In some cases, the State Department's Energy Bureau may enter into agreements directly with other countries. In August, it signed a memorandum of understanding with Grenada to provide technical assistance and encourage private investment in sustainable energy technologies.
Although Harvard's Nye considers the Grenada agreement “trivial,” he sees it as further evidence of America's rising status. Caribbean votes, energy subsidies will allow us to compete in the region. ”
The United States has used its energy resources as a diplomatic tool. In the summer of 1941, the Franklin Delano Roosevelt administration imposed licensing requirements on oil exports to Japan, “effectively amounting to a total embargo,” said Victor McFarr, an assistant professor of history at the University of Missouri. Rand said in an email. “This is the first time that access to oil has been used as a foreign policy tool on a large scale,” he added. At the time, the United States accounted for nearly two-thirds of the world's oil production, but “rather than deterring Japanese aggression, the embargo actually pushed Japan toward war,” he said. .
Ellen R. Wald, a professor of Middle East history at Jacksonville University, draws parallels between the United States' growing role as an energy supplier and the postwar era, when the United States remained an oil power.
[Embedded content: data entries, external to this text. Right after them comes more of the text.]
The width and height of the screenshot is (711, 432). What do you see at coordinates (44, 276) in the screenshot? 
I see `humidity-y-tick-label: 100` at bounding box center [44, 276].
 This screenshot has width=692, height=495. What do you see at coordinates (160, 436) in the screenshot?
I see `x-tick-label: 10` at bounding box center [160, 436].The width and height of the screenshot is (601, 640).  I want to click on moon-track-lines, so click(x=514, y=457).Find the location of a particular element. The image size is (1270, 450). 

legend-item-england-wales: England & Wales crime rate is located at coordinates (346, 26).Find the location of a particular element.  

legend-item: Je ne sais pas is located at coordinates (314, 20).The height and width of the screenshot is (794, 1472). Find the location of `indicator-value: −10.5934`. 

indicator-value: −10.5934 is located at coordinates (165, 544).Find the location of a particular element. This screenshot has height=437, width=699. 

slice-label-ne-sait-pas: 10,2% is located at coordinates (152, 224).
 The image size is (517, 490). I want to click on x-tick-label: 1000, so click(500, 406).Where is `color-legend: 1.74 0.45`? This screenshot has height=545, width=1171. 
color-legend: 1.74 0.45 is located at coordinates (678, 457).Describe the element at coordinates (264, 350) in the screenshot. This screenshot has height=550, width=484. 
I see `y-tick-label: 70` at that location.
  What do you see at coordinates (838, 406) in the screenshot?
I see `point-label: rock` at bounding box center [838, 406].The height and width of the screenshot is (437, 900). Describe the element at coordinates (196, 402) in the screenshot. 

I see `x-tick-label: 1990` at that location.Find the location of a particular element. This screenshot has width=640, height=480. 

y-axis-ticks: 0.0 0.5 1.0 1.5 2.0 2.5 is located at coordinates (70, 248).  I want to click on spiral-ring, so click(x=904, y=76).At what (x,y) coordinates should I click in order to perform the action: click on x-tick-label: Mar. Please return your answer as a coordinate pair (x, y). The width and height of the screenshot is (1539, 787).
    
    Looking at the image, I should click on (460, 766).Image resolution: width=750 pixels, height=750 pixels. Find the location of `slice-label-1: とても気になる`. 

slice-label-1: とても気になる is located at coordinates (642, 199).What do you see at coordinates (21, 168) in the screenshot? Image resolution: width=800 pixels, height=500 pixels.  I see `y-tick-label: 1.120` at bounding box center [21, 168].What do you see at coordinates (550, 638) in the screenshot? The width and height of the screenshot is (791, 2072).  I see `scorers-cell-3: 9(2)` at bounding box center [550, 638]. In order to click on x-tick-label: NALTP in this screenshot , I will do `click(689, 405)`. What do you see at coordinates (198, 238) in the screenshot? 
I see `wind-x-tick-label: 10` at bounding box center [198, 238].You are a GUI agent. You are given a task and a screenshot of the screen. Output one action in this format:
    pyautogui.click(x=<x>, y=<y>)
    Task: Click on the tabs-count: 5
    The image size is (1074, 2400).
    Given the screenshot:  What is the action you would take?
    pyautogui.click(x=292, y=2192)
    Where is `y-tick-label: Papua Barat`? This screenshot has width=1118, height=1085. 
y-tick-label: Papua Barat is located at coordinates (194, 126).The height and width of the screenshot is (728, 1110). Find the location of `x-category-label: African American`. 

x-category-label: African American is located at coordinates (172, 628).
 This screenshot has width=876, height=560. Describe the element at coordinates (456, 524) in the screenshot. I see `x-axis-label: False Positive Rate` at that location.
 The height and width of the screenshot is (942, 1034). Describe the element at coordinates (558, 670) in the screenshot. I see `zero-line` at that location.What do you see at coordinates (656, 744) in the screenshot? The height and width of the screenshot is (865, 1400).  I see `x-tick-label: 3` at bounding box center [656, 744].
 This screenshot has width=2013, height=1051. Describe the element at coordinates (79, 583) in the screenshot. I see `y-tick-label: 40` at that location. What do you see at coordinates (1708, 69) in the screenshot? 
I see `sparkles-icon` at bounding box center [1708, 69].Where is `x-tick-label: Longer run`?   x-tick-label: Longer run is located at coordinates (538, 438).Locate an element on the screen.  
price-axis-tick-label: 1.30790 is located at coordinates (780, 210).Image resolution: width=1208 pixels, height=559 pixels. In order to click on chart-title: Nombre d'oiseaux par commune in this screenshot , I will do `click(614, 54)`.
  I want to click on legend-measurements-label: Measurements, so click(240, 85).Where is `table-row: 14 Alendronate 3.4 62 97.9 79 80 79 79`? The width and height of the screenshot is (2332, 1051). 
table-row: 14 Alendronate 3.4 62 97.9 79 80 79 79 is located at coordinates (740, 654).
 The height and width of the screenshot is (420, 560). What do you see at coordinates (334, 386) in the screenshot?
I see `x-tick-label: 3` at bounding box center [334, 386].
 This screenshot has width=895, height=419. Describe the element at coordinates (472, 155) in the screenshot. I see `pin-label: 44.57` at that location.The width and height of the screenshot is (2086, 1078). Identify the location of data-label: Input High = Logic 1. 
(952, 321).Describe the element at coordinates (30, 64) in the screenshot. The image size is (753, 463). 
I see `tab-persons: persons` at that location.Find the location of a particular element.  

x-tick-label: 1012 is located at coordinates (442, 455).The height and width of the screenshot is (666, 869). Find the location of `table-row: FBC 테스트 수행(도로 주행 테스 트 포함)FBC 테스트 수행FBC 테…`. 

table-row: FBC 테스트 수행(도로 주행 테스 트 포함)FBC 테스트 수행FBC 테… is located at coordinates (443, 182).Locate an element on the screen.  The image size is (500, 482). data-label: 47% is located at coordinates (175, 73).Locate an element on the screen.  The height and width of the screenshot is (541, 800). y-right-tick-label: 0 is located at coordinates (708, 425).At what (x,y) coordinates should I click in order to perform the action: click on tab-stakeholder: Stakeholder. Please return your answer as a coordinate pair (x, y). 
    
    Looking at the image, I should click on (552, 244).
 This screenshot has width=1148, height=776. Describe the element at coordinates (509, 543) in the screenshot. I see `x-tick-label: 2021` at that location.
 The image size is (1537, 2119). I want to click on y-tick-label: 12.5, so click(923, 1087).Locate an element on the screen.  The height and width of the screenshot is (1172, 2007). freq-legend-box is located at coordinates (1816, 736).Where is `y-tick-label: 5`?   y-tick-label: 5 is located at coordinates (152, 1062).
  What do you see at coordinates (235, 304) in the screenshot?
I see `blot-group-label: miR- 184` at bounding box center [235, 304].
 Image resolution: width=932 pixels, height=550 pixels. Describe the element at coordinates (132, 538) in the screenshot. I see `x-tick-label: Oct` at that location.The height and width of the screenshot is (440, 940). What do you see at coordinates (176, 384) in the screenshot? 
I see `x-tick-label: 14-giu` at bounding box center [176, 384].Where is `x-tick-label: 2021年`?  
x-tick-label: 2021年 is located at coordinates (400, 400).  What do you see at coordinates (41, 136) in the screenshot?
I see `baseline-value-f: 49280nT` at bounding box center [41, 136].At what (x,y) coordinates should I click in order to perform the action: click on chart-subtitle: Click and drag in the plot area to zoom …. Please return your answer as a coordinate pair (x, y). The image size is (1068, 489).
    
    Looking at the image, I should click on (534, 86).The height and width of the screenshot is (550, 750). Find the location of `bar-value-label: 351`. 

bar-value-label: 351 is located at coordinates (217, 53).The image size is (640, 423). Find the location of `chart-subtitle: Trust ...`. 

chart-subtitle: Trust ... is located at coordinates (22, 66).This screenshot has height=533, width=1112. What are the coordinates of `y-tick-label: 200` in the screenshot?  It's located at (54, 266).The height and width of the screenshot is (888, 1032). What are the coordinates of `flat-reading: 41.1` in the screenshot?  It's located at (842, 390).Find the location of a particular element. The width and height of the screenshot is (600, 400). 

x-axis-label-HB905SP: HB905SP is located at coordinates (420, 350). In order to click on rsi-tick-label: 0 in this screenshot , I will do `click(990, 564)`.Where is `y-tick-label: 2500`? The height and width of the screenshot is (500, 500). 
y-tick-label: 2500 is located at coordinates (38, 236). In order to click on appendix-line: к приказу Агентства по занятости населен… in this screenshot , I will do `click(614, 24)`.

Government officials poured oil purchased from abroad to rebuild Europe as part of the Marshall Plan.
During the Suez Crisis of 1956, President Dwight D. Eisenhower's administration used access to oil to blackmail Britain and France. After Egyptian President Gamal Abdel Nasser nationalized the Suez Canal Company in July 1956, Britain and France launched a surprise air raid to capture the vital waterway on October 31 (two days earlier). Enraged at being blindsided (Israel had invaded the Sinai peninsula in cooperation with Britain), the Eisenhower administration intensified its pressure tactics, depreciating the British pound, and threatening to limit British and French fuel reserves. At the time, the government threatened to cut off oil supplies. Britain and France quickly relented.